Lore rolled her eyes. “I’ve been eating when I can. Do you think it’s easy to gather everyone up in two weeks?”

“I think you can do anything you set your mind to.” He dropped his face to where her shoulder and neck met, inhaling her scent deeply before sighing. His voice was low, only for her ears, as he growled, “As much as I’d like my time alone with you, your children have been clamoring in my ear for hours now about how excited they are to see you.”

“Our children,” she corrected with a snort, but he shook his head with a wry grin.

“When they annoy me, they are your children, elf.” And obviously they had annoyed him far too much because she could see the anger still simmering, cold and quiet underneath his usually calm demeanor.

“Ah, well. Then I better gather them up.” Flashing him a bright grin, she strode around him and opened her arms wide.

And just as they had when she’d first arrived on the dragon isle, her children swarmed her. They were much larger than they’d been back then, and all she could see was a flash of scales and thin wings, their bodies coiled and tangling around each other as they both tried to get closer to her.

But they were never so close that they might hurt her. They never miss-stepped or tromped on her foot or even so much as nudged her off balance. Instead, they were aware of their mouths as they shouted at each other about who would tell her what they’d learned in the crystals first.

Lore tilted her head back and laughed. The sound ripped out of her form, joy and happiness and utter bliss that they were here and they hadn’t changed even though she’d had asked the impossible of them. Her children were still just as ridiculous and wonderful as they’d always been and, oh, she had missed them.

“Enough!” she said, clapping her hands loud to get their attention. “You are both far too large for such antics! Change, now. So I can hug you and then hit you both over the head for annoying your father.”

“That wasn’t me!” Nyx insisted, pulling away from the tangle of dragons to glare at her brother. “You know Hyperion doesn’t ever shut up! It was him the entire time. All he wanted to talk about was trees and forests and saplings that leak syrup in the spring.”

“It wasn’t me!” Hyperion reared up, his beard twitching with anger before he snorted a ball of fire out at her. “Father likes to hear my stories about the forest and he was the one who came with me to get my new memories! Of course, he wants to hear about what I found and what good that will do all of us.”

“He wanted to hear about battle tactics and what you learned from your ancestors, not how to grow more trees!” Nyx stomped her foot on the ground, and then flared her wing wide and knocked her brother over.

Ah, so it wasn’t that their children had been annoying Abraxas, but that he was tired of getting in between their squabbles. Clearly, even though they had found more crystals and absorbed those memories, her children were still very much... children.

A deep sigh echoed beside her, and she felt Draven step up beside her. His arms crossed over his chest, his eyes ruefully watching the two siblings lunge at each other so hard that the ground shook with their anger.
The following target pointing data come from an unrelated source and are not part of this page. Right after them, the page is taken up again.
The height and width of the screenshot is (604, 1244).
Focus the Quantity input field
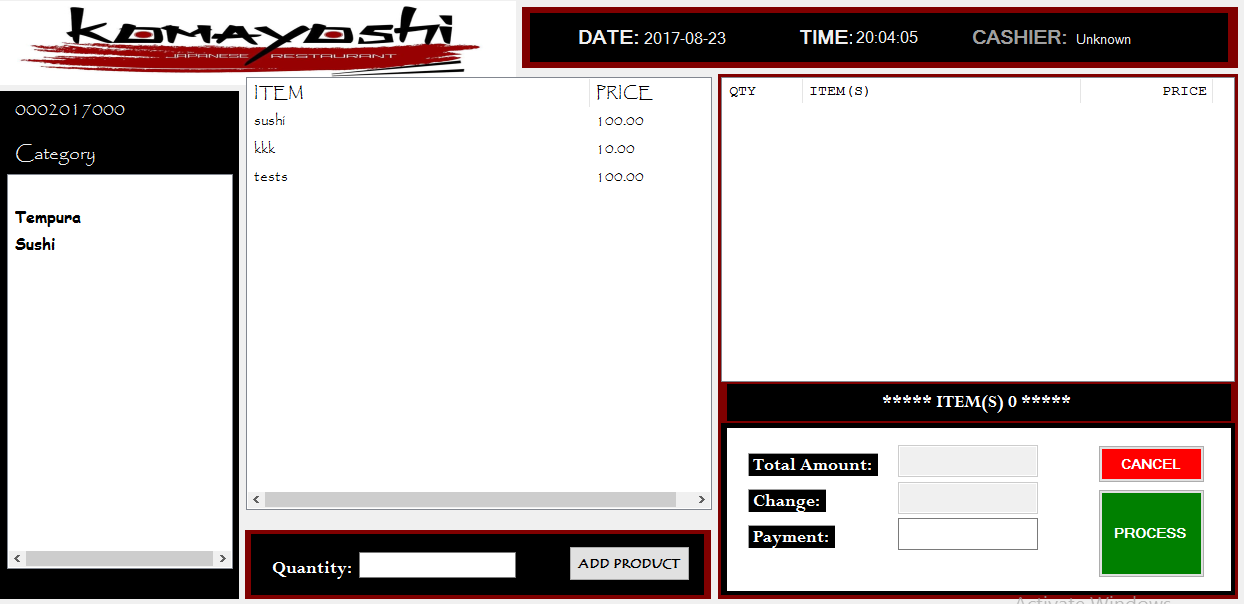437,566
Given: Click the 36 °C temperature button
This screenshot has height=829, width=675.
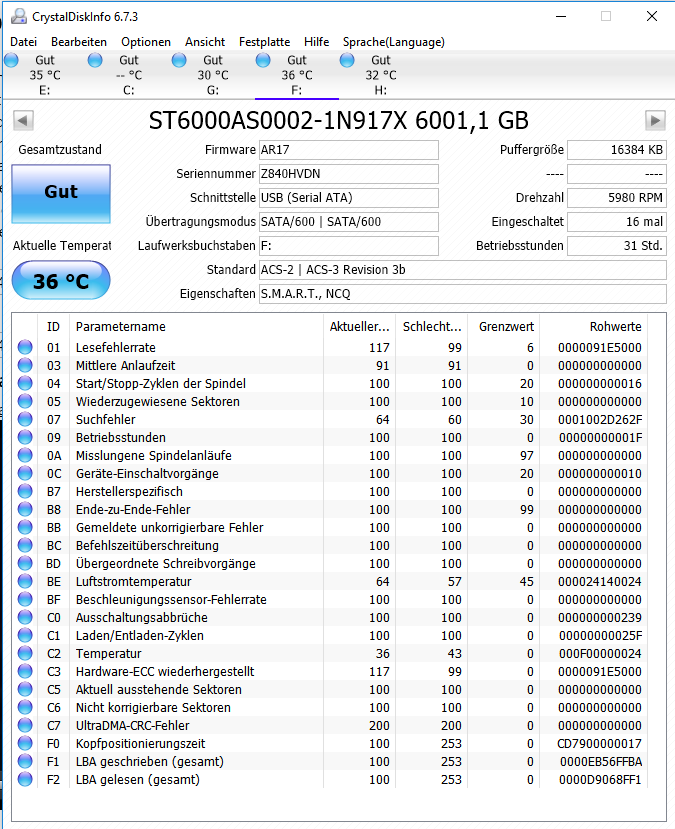Looking at the screenshot, I should (61, 280).
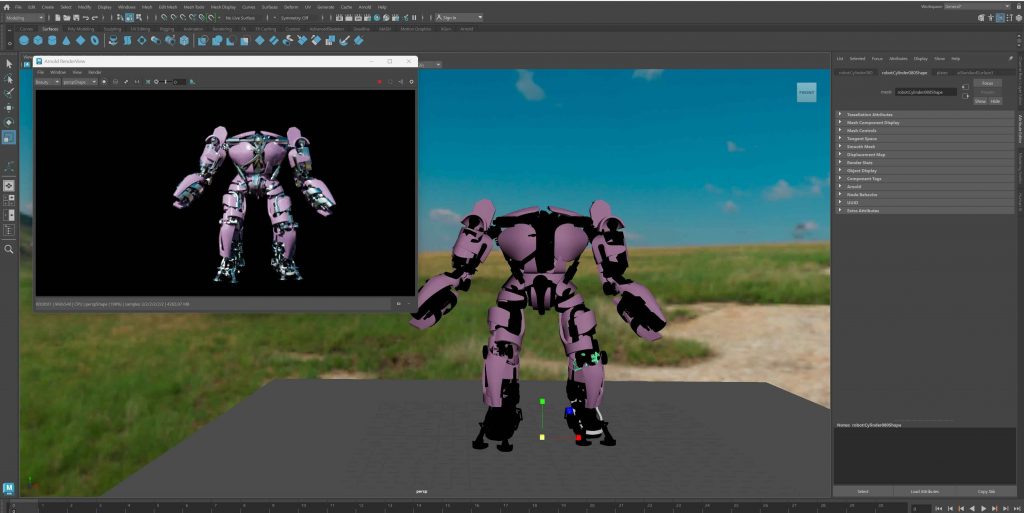The width and height of the screenshot is (1024, 513).
Task: Click the mesh name input field
Action: click(x=925, y=92)
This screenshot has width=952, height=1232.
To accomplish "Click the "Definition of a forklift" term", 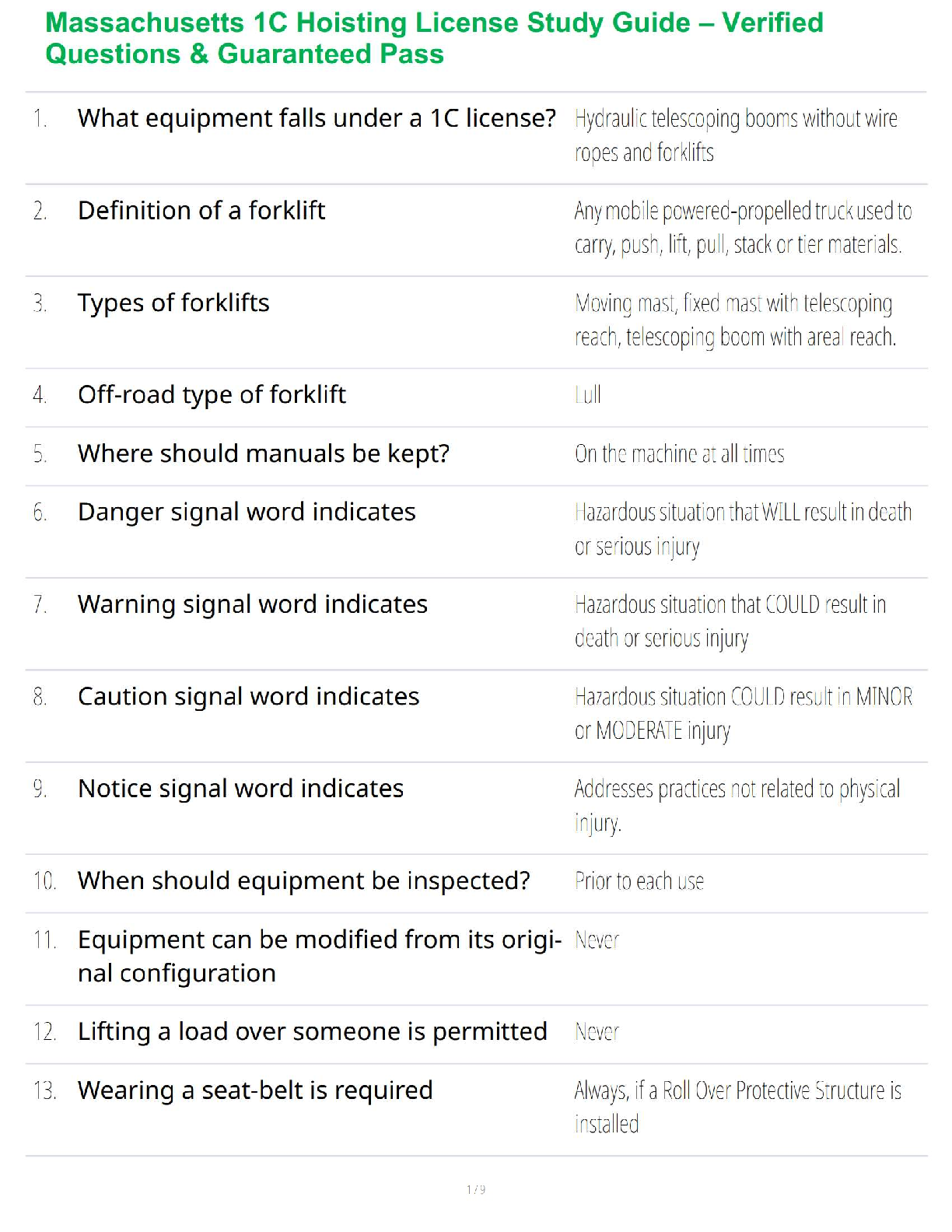I will [201, 211].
“They’ve been like this the entire journey,” he said, shaking his head with amusement. “They knocked each other out of the sky twice and Abraxas had to help them out of the sea. The man has an impressive amount of patience.”

“You knew that.” She nudged him with her shoulder, a grin on her face. “He had more than enough patience with you.”
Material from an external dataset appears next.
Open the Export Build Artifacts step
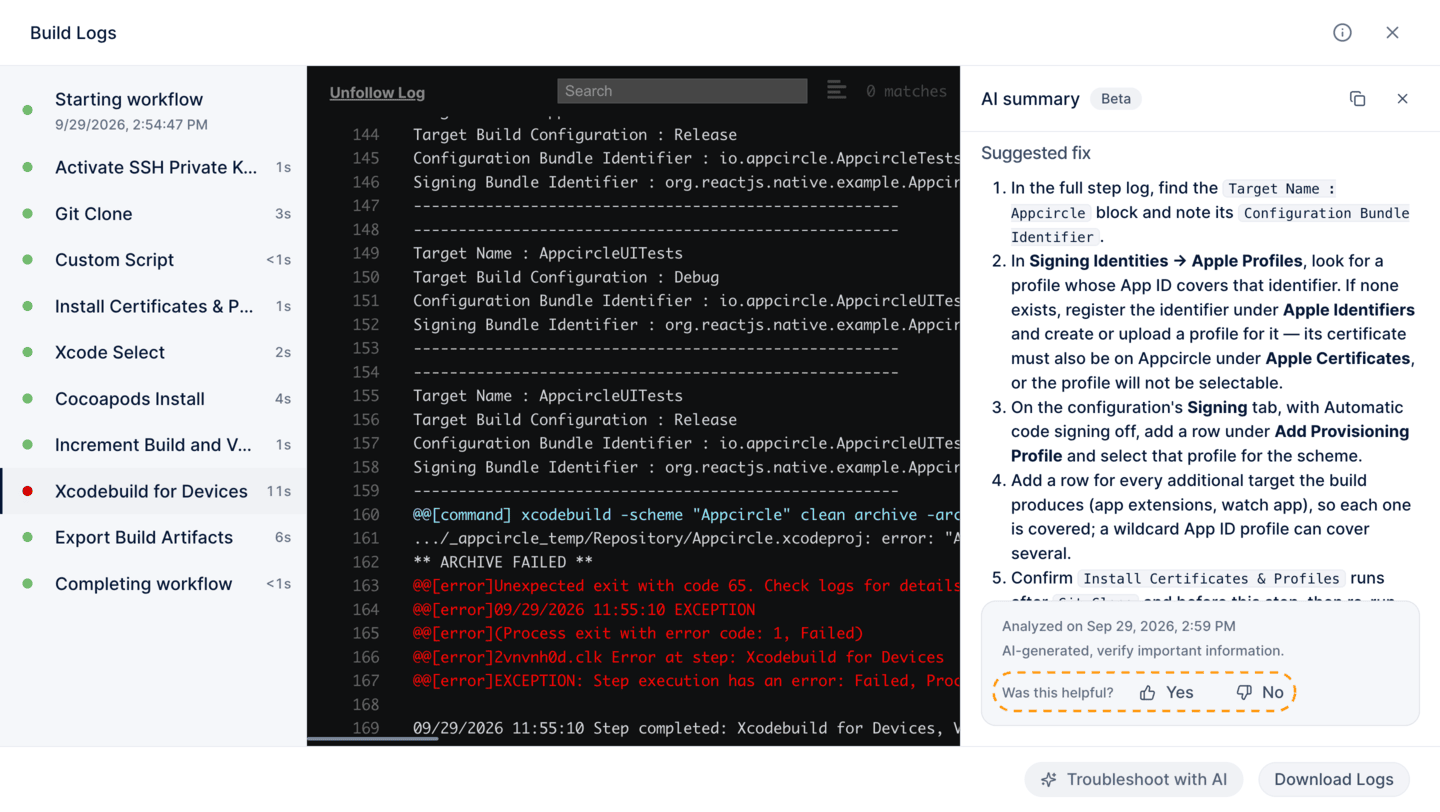 click(x=153, y=538)
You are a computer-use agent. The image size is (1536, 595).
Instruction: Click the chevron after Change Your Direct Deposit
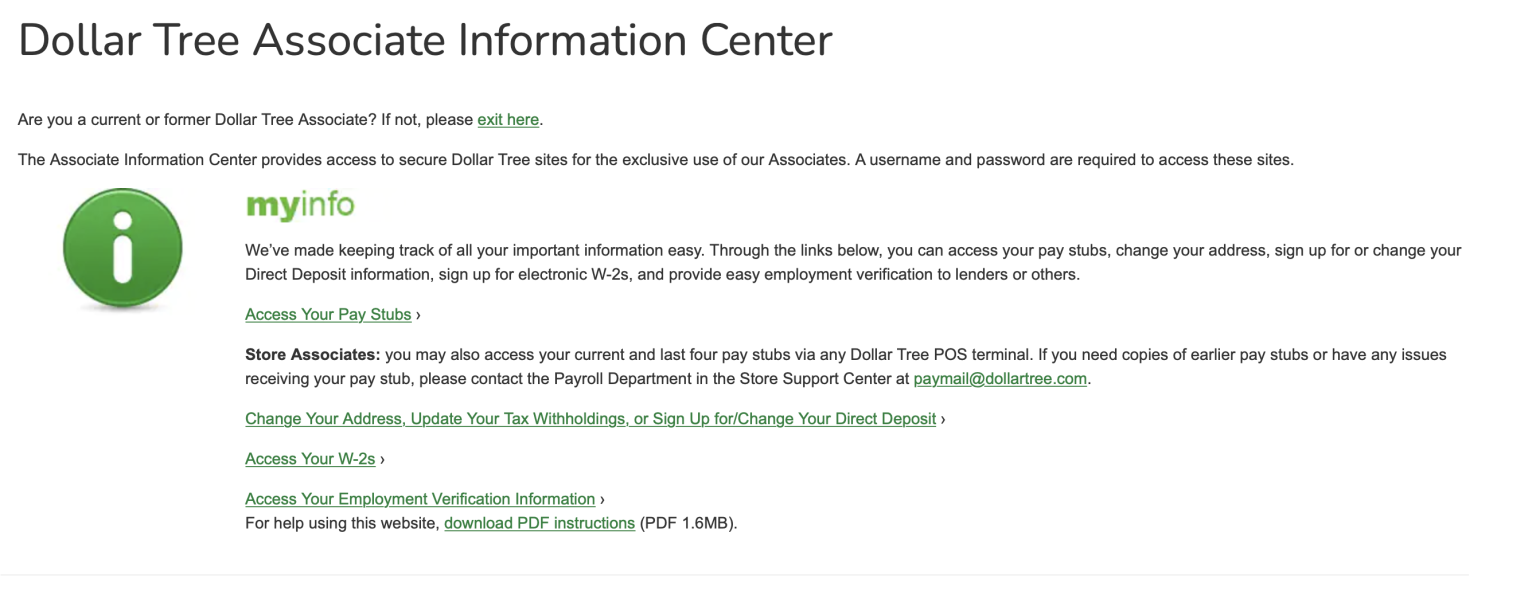coord(943,419)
Draven tsked. “He had to have patience with me. He knew someday I’d end up marrying his daughter and if he wasn’t nice, I wouldn’t let him see his grandbabies.”

“Babies?” Lore arched a brow. “I’m not sure it works like that.”
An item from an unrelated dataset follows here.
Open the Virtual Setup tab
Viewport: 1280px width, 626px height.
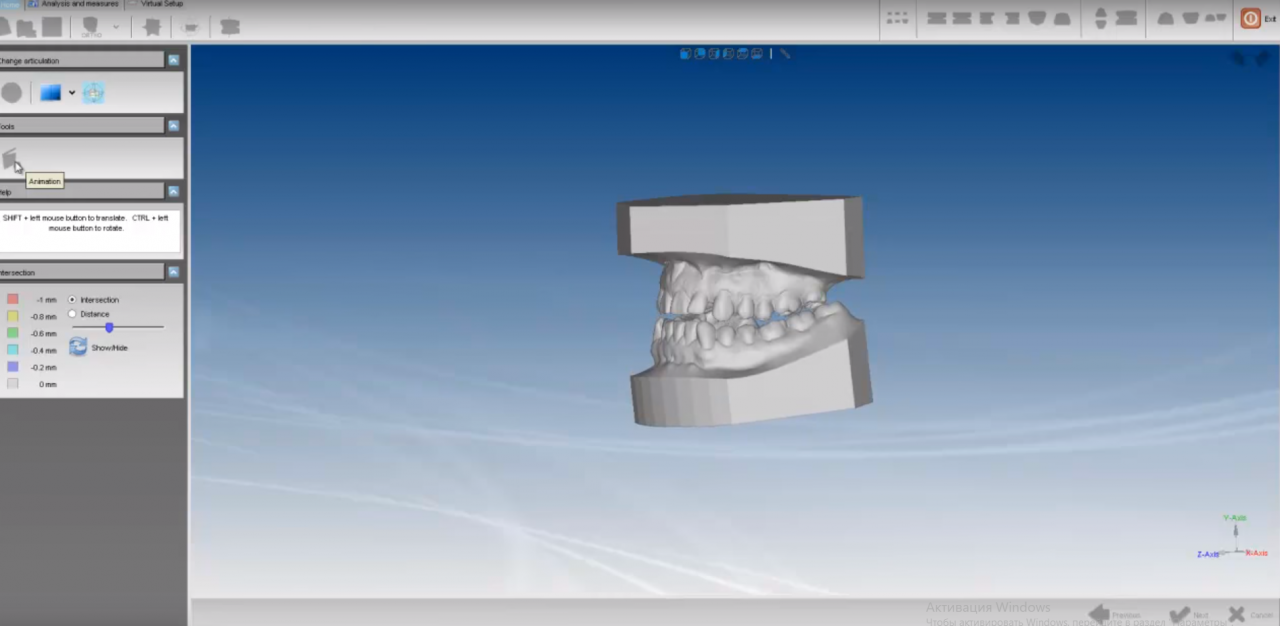[x=160, y=4]
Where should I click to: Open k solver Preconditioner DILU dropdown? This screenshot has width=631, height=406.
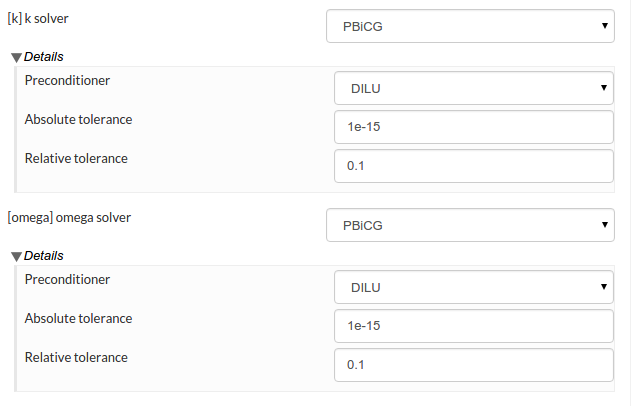coord(473,89)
“Eh, adopted children are still children.” Draven shrugged and his eyes turned back toward Nyx who currently had her brother pinned to the ground by the throat while she still somehow snarled more insults. “She has to grow a lot more before then, though.”

“You’ll be waiting a long time.”

He nodded. “It’ll be worth the wait.”

And her heart cracked right in two. This elf had done so much for her family. He’d trusted her, traveled with her, kept her safe, fought by her side, and now he was willing to wait years for her daughter to grow.

Damn it. Those tears were back, and she didn’t know what to do with them now.

Wiping a hand underneath her eyes, she wrapped an arm around Draven’s waist and tugged him close. “It’s good to have you back. To see you alive and well. I told your mother what you asked me to, and I thought she was about ready to snap. What in the world is a knife in the shadows?”